>>>>>

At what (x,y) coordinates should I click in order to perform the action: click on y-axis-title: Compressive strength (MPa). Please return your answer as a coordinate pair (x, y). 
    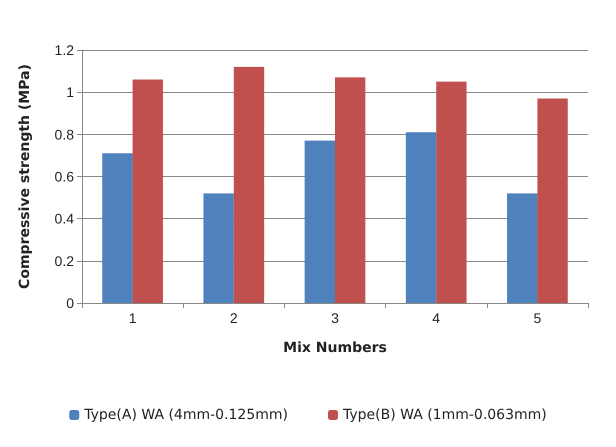
    Looking at the image, I should click on (25, 176).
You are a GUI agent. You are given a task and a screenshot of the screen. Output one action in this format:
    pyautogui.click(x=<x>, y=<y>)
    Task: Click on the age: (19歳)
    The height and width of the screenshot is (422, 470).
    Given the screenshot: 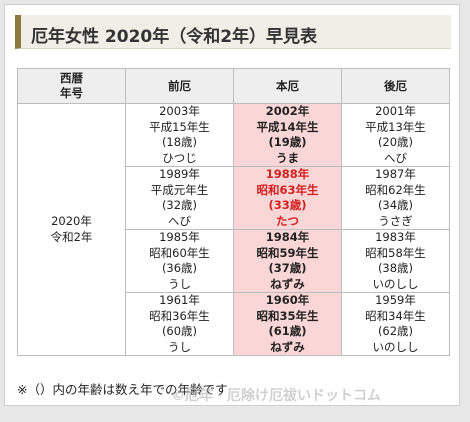 What is the action you would take?
    pyautogui.click(x=288, y=142)
    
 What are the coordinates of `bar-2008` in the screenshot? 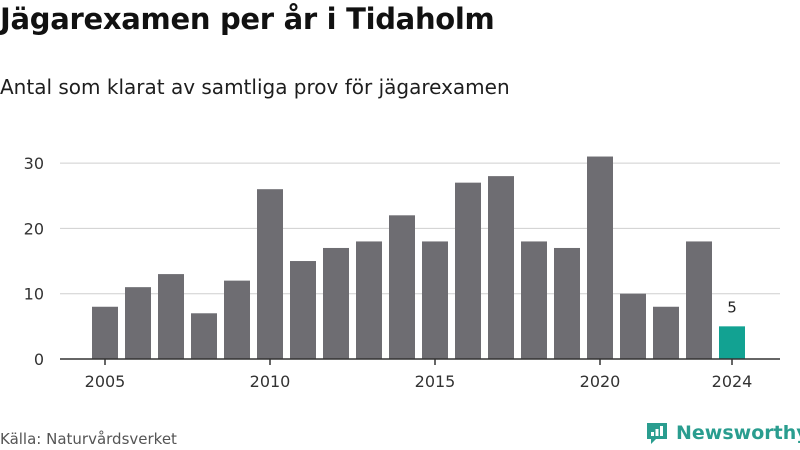 It's located at (204, 336).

<<<<<

EXERCISE AIM: Transcribe everything from the start of the entries down to the line containing "Looking at the", both ends included. Omit the pictures from your transcription.

PROBLEM SOLUTION:
At what (x,y) coordinates should I click in order to perform the action: click on y-axis-title: Compressive strength (MPa). Please return your answer as a coordinate pair (x, y). 
    Looking at the image, I should click on (25, 176).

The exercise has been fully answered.